San Fran Establishes Creation of Reparations Fund, But Has No Money for It

San Francisco’s mayor has signed a city measure to create a fund that could provide each of the city’s eligible black residents with $5 million in reparations.
But where that money comes from won’t be as simple as an official signature.
The new ordinance, signed by Mayor Daniel Lurie just before Christmas, creates a reparations fund, as proposed by the city’s African American Reparations Advisory Committee (AARAC) in 2023 — a measure that would cost an estimated $50 billion.
But the measure does not allocate any money.
According to the report of Daily mail:
According to the [AARAC’s] According to the 2023 report, every eligible African American adult in San Francisco should receive a lump sum of $5 million to “compensate the affected population for the decades of harm they have suffered.” About 50,000 black people live in San Francisco, and eligibility remains unclear.
Although this effort garnered the most attention – and sparked the most controversy – AARAC issued more than 100 suggestions, including debt relief, a guaranteed annual income of $97,000, debt forgiveness, and city-funded housing for blacks.

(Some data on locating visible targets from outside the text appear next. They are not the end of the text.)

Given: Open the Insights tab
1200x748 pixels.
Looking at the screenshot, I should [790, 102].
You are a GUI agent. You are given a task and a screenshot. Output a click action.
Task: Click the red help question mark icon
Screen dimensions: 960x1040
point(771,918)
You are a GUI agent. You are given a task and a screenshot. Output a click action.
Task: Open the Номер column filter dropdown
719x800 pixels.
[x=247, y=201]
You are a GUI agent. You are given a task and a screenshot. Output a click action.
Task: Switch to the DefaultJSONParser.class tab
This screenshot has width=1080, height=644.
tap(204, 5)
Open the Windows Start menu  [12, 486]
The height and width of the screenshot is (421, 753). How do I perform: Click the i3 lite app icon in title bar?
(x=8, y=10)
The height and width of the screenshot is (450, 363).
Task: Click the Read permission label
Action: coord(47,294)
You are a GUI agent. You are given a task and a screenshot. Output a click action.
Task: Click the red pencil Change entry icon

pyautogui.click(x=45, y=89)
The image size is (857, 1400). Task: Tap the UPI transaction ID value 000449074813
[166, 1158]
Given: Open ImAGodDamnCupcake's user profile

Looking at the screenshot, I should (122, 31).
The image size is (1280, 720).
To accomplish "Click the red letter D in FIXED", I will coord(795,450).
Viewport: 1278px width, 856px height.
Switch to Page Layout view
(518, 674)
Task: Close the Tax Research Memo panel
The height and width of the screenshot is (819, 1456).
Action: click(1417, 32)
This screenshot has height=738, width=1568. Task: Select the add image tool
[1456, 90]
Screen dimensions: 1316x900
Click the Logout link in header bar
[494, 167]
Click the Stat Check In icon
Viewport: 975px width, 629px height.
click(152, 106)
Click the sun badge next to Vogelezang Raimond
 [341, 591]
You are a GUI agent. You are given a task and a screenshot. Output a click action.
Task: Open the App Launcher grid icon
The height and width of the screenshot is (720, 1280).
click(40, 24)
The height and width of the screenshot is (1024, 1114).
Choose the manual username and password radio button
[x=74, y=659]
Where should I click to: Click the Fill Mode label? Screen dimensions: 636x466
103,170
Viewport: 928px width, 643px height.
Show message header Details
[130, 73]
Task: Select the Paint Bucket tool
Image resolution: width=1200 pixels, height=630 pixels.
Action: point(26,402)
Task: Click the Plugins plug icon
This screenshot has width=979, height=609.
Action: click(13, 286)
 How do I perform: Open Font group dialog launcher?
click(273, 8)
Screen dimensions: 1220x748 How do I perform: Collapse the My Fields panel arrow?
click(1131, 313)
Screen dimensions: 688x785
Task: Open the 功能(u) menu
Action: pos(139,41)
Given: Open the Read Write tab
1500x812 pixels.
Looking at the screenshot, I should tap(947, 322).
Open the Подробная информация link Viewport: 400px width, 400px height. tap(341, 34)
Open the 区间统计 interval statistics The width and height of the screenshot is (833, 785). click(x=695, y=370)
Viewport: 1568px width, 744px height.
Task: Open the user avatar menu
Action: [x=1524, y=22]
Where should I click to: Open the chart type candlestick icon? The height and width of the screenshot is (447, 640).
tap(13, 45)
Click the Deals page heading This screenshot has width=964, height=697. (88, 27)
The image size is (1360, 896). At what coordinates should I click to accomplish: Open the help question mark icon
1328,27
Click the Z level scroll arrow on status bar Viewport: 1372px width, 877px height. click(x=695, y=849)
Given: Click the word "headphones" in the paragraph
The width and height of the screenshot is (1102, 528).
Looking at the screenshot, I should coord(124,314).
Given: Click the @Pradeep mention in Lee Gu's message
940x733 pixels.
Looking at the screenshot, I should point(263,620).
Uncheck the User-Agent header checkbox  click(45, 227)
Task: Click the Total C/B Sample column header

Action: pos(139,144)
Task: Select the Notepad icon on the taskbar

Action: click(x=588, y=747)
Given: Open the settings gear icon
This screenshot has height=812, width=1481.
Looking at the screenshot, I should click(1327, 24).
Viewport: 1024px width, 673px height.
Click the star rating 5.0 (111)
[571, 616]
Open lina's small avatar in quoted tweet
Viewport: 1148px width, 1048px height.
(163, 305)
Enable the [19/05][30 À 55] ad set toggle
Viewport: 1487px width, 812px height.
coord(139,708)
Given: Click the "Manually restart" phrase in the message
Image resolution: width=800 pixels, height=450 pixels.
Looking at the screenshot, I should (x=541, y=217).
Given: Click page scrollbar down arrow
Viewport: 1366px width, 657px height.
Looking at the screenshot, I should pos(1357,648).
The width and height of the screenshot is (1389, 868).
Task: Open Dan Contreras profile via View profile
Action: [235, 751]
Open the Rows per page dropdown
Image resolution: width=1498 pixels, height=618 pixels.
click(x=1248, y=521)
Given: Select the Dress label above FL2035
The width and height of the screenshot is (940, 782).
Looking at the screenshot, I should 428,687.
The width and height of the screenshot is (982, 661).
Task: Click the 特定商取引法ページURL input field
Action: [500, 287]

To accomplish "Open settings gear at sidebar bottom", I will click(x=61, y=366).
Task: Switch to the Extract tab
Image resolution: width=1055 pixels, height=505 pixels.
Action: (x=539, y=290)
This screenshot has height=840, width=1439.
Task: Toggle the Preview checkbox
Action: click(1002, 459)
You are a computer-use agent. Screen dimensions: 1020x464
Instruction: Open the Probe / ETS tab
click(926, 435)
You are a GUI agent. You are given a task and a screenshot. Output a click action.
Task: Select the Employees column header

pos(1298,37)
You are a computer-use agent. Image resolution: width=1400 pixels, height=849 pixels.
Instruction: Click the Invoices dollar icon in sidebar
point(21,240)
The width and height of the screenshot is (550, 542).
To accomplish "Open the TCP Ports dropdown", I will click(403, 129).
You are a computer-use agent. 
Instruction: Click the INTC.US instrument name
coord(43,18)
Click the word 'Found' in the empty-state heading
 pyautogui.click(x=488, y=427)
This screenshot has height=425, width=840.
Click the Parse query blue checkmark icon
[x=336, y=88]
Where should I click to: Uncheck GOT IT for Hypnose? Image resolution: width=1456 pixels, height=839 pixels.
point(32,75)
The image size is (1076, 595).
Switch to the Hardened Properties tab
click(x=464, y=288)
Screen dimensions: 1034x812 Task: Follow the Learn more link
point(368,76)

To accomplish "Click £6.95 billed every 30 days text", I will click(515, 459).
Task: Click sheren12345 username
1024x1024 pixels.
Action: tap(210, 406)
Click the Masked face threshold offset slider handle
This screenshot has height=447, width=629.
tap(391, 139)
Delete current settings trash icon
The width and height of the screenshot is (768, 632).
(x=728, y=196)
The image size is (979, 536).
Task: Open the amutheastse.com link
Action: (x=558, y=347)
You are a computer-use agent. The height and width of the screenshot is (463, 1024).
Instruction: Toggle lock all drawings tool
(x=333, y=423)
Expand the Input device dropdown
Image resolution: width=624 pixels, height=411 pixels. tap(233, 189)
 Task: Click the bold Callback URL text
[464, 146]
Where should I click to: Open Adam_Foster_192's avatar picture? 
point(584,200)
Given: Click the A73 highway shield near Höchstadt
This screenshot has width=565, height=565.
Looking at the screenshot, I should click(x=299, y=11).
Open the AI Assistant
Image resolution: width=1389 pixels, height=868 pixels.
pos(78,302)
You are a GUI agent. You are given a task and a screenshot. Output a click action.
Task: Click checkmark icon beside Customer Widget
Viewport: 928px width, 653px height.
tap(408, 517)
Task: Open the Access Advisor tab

In 2023, the libertarian Cato Institute called the plan “pure madness,” noting that even the proposal’s authors acknowledged that “San Francisco was never a hub of the African slave trade.”
The conservative think tank Hoover Institution also weighed in that year, saying the plan would cost each non-African American household in the city about $600,000 in taxes.
However, Mayor Lurie told the Daily Mail taxpayers were safe, saying the city was struggling financially and expected a billion-dollar budget deficit for 2026.
“Given these historic fiscal challenges, the city does not have resources to allocate to this fund,” he told the Mail.
He gave the impression that signing the bill was more of a symbolic gesture than one based in economic reality, telling the Email:
For several years, communities across the city have worked with the government to recognize the decades of harm done to San Francisco’s Black community. Although this process largely predates my administration, I am signing legislation to create this fund in recognition of the work of so many San Franciscans and the unanimous support of the Board of Supervisors.
Lurie said the city is open to “outside donors” and “we are prepared to ensure that funding reaches those who are eligible.”
However, with a seemingly unattainable price tag of billions, the measure appears to have established that the city of San Francisco now officially practices virtue signaling.
Even the San Francisco chapter of the National Association for the Advancement of Colored People (NAACP) has publicly opposed the city’s management of the Reparations Fund.
The Rev. Amos Brown, president of the NAACP chapter, repeatedly said in public appearances in 2023 that the reparations plan gave “false hope” to Black residents.
Contributor Lowell Cauffiel is the author of the New York Times bestseller House of secrets and nine other mystery novels and non-fiction titles. See lowellcauffiel.com to find out more.